Cottier Damien · Nationalrat · 2022-09-22
Cottier Damien · Nationalrat · Neuenburg · FDP-Liberale Fraktion · 2022-09-22
Wortprotokoll
La modification de la loi fédérale sur les étrangers et l'intégration qui nous est soumise prévoit que les cantons qui gèrent, en situation extraordinaire, des structures temporaires d'hébergement pour les étrangers renvoyés sans décision formelle pourront à l'avenir être soutenus financièrement par la Confédération. Le Conseil fédéral met ainsi en oeuvre la motion 17.3857, de l'ancien conseiller aux Etats Fabio Abate, "Aide financière aux cantons qui gèrent des centres de départ à la frontière". Cette motion avait été déposée à la suite de la situation qui s'était présentée dans les années 2016 et 2017 dans le canton du Tessin, avec le besoin d'ouvrir un centre de départ à Rancate. La Confédération avait alors, dans un accord avec le canton du Tessin, accepté de soutenir financièrement ce dernier dans cette situation, vu le nombre élevé de personnes concernées et bien que la grande majorité de ces personnes relevait de la loi fédérale sur les étrangers et l'intégration et non de la loi sur l'asile, et qu'elle relevait donc de la compétence des cantons.

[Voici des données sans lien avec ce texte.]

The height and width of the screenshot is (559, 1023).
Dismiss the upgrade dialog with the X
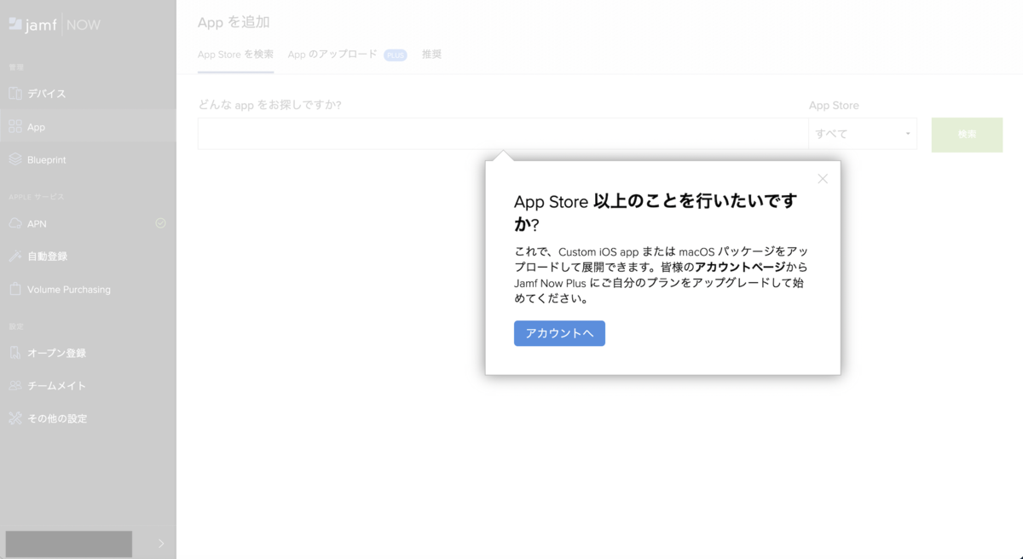tap(822, 179)
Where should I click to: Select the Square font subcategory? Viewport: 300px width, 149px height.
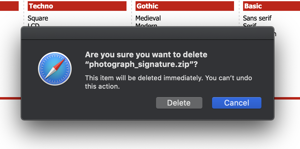point(38,18)
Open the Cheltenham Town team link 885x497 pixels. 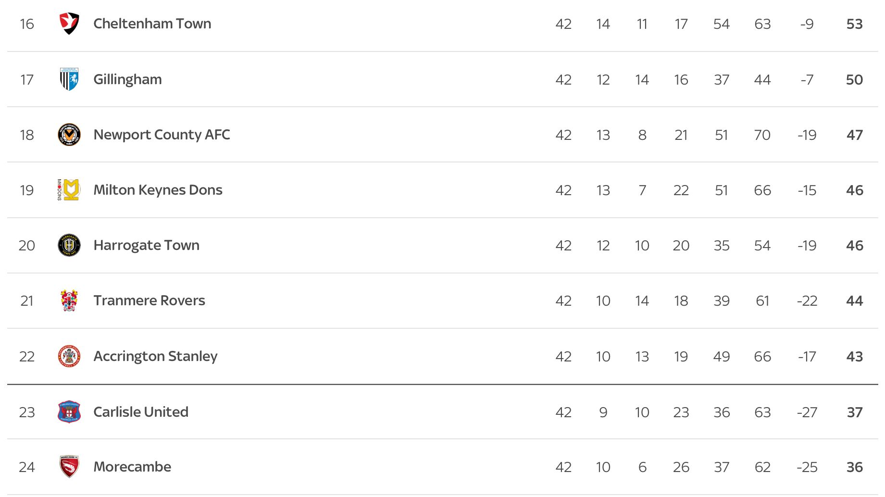click(x=152, y=24)
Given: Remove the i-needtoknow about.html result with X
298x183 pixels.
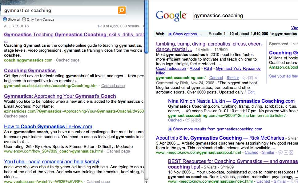Looking at the screenshot, I should pyautogui.click(x=291, y=152).
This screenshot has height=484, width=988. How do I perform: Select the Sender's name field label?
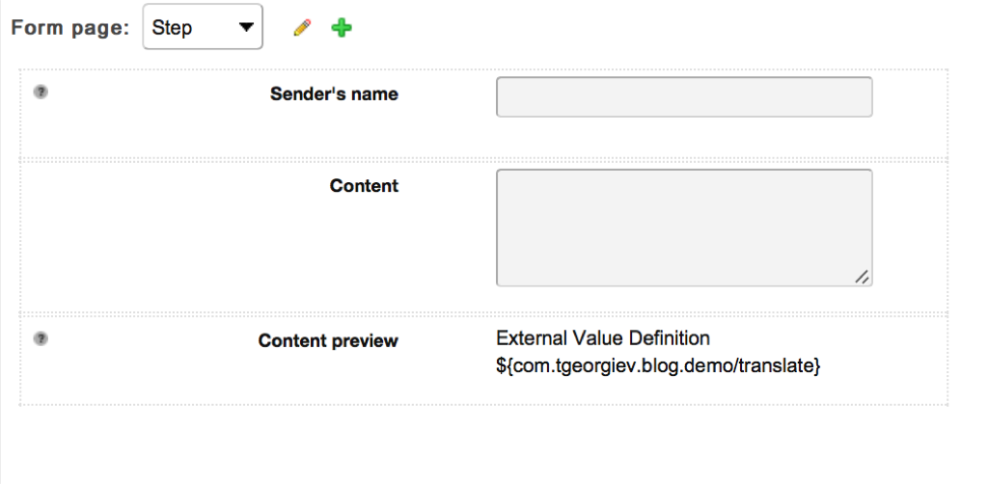coord(334,94)
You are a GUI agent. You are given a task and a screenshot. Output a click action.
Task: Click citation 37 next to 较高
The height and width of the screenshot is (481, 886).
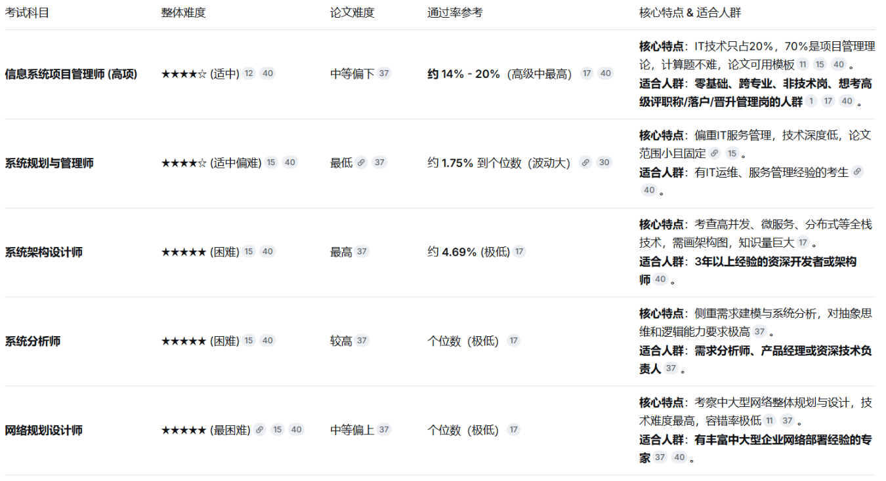362,341
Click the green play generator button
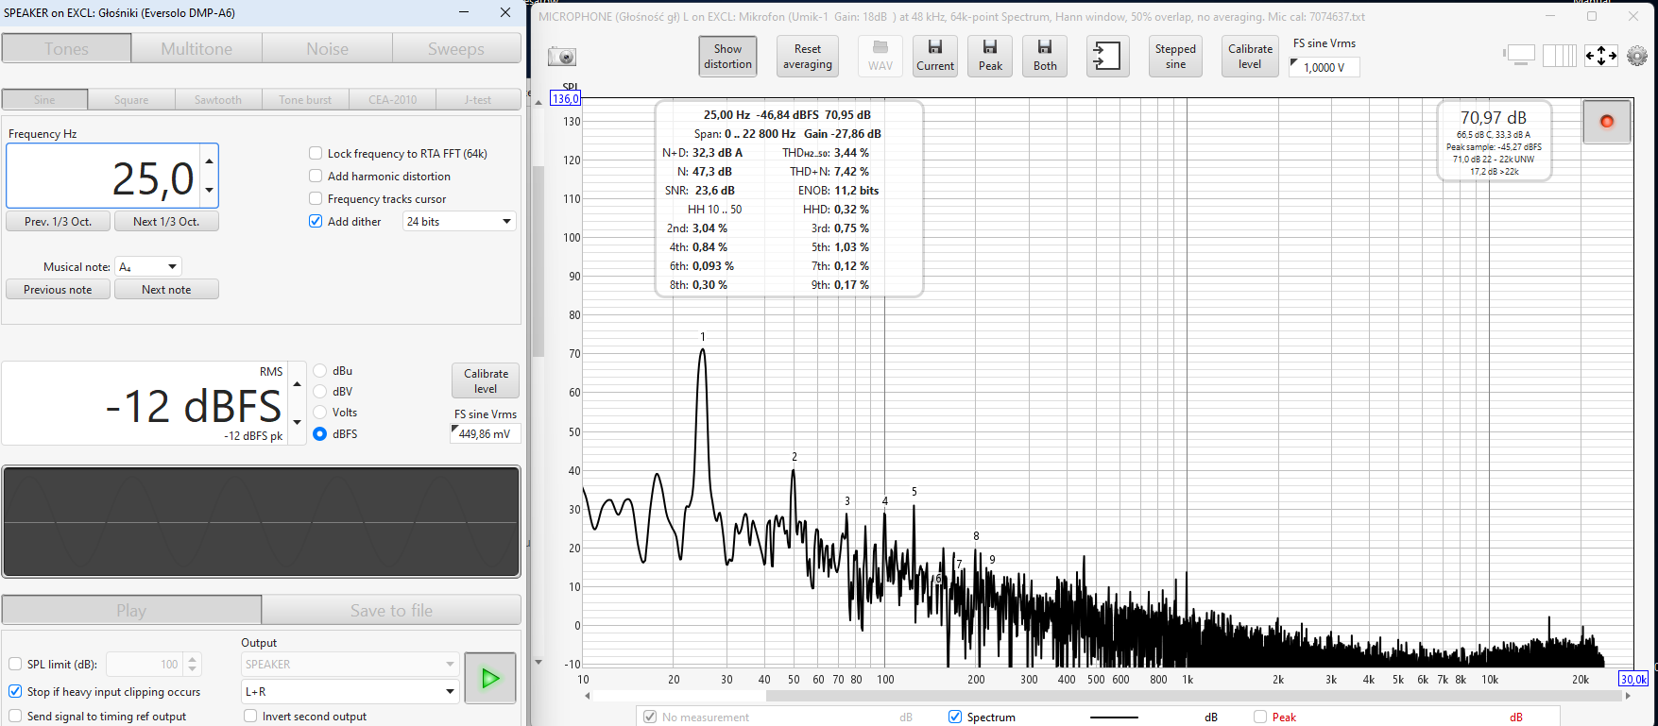 tap(489, 678)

Pourtant, une base légale formelle faisait défaut pour un tel financement si elle était appelée à se répéter.
Avec le projet qui nous est présenté, si les franchissements illégaux de la frontière sont à un moment donné exceptionnellement nombreux, la Confédération pourra désormais participer financièrement aux coûts occasionnés, en particulier dans les cantons qui gèrent des centres de départ à la frontière. C'est uniquement dans les cas où le nombre d'arrivées est exceptionnellement élevé et c'est, dans tous les cas, pour une durée limitée.

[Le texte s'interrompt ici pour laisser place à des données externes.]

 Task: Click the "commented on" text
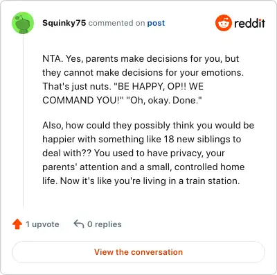click(x=116, y=23)
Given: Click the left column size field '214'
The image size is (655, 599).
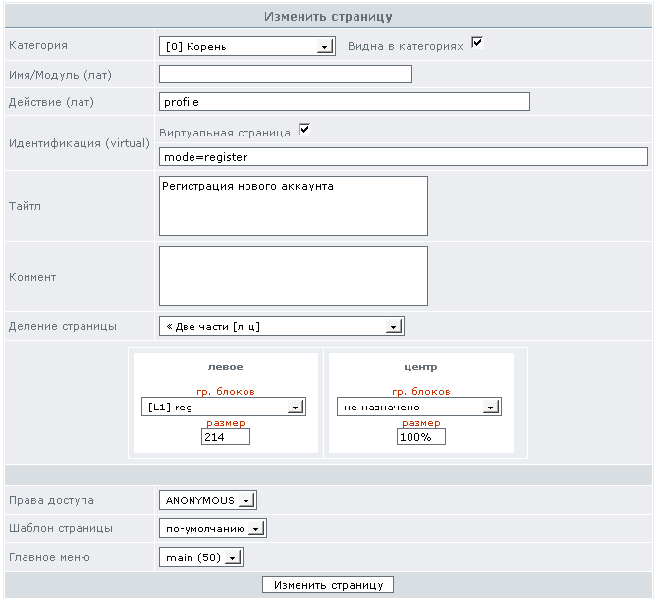Looking at the screenshot, I should 226,437.
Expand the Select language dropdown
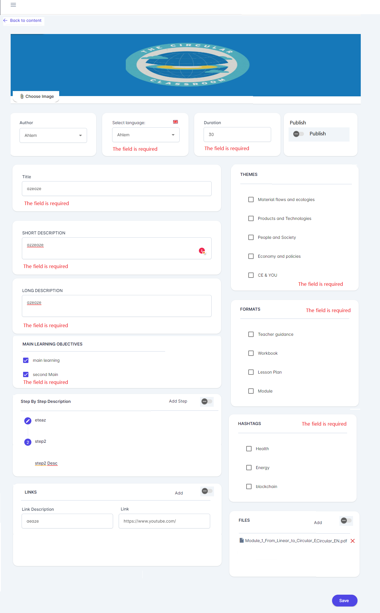This screenshot has width=380, height=613. click(146, 135)
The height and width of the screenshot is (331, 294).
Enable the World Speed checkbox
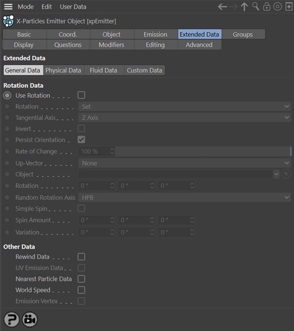point(81,290)
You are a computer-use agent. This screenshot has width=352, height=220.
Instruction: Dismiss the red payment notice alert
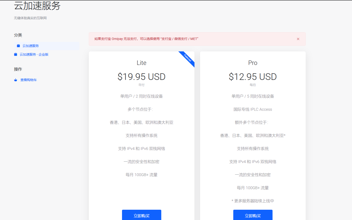click(x=298, y=39)
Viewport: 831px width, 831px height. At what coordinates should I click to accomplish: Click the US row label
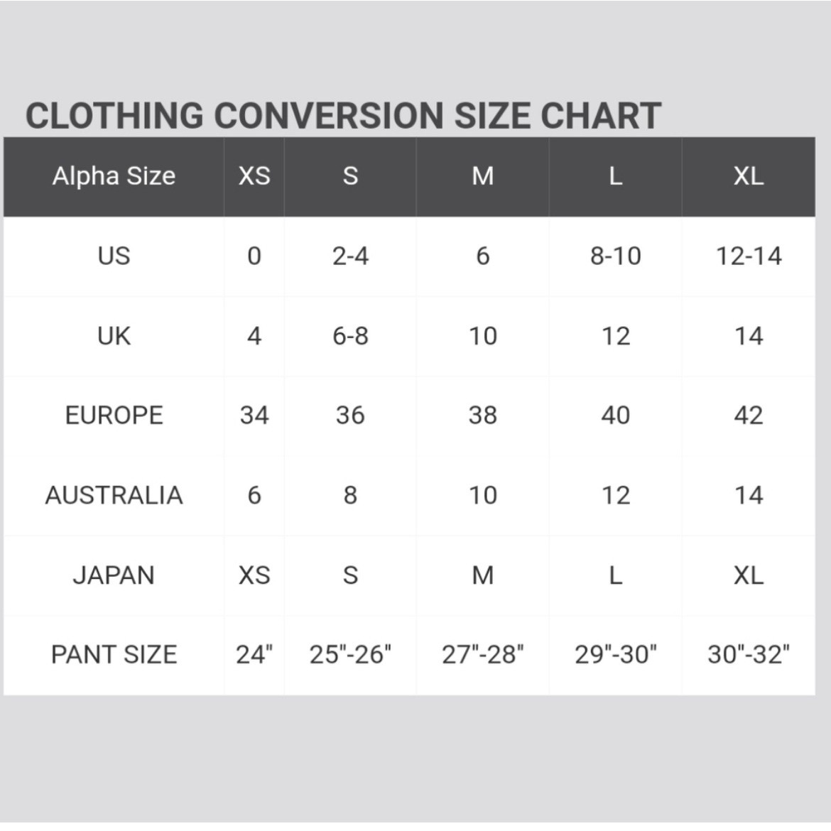(x=114, y=256)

Le système prévoit des forfaits journaliers de la part de la Confédération pour contribuer aux coûts de rétention de courte durée dans les cantons. Ceux-ci seront moins élevés que ceux pour détention administrative qui existent actuellement, parce que les coûts générés sont également plus faibles. Il s'agit également de préciser que la disposition est potestative: la Confédération peut donc soutenir les cantons, mais il n'y a pas obligation de le faire. Bien évidemment, l'idée est ici d'appuyer les cantons dans ces situations exceptionnelles. Cela peut se faire par ces soutiens financiers, mais cela peut également se faire d'autres manières, notamment par un soutien logistique sur place de l'Office fédéral de la douane et de la sécurité des frontières.

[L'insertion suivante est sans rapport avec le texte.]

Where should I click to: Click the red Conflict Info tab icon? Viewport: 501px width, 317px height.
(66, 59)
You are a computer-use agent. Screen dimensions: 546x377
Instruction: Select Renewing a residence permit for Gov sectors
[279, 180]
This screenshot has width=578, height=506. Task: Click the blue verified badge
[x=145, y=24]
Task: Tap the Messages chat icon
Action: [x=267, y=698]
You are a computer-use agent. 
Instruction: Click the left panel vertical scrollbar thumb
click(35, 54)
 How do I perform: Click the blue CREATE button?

Le deuxième élément lié à cette révision est que la base légale permettra dorénavant aussi explicitement à la Confédération et aux cantons de retenir pendant une courte durée les personnes qui n'ont pas de titre de séjour et qui sont tenues de quitter le pays, afin d'être ensuite en mesure de les remettre effectivement aux autorités d'un autre Etat, un Etat voisin, sur la base d'un accord de réadmission.
La disposition relative à la rétention de courte durée sera donc complétée. L'objectif est que les autorités fédérales ou cantonales compétentes puissent retenir ces personnes pendant un maximum de trois jours en vue de leur remise aux autorités de l'Etat voisin. Cela peut se faire dans un centre de départ approprié. Les personnes tenues de quitter le pays qui ne sont titulaires ni d'une autorisation de courte durée, ni d'une autorisation de séjour, ni d'une autorisation d'établissement sont visées ici. Encore une fois, la remise à l'Etat voisin se passe sur la base d'un accord de réadmission et cela sans qu'il y ait besoin qu'une décision formelle ne soit rendue.
C'est donc un complément utile à la législation qui est proposé par le Conseil fédéral sur ces deux points, le premier remplissant une motion qui avait été transmise par le Parlement. La Commission des institutions politiques partage les objectifs de la motion et du Conseil fédéral, et donc de ce message. Elle a approuvé ce projet à l'unanimité.
Il y a trois minorités. Monsieur le vice-président, si vous êtes d'accord, je me permettrai de revenir sur ces minorités, une fois qu'elles auront été présentées, afin de donner l'avis de la commission.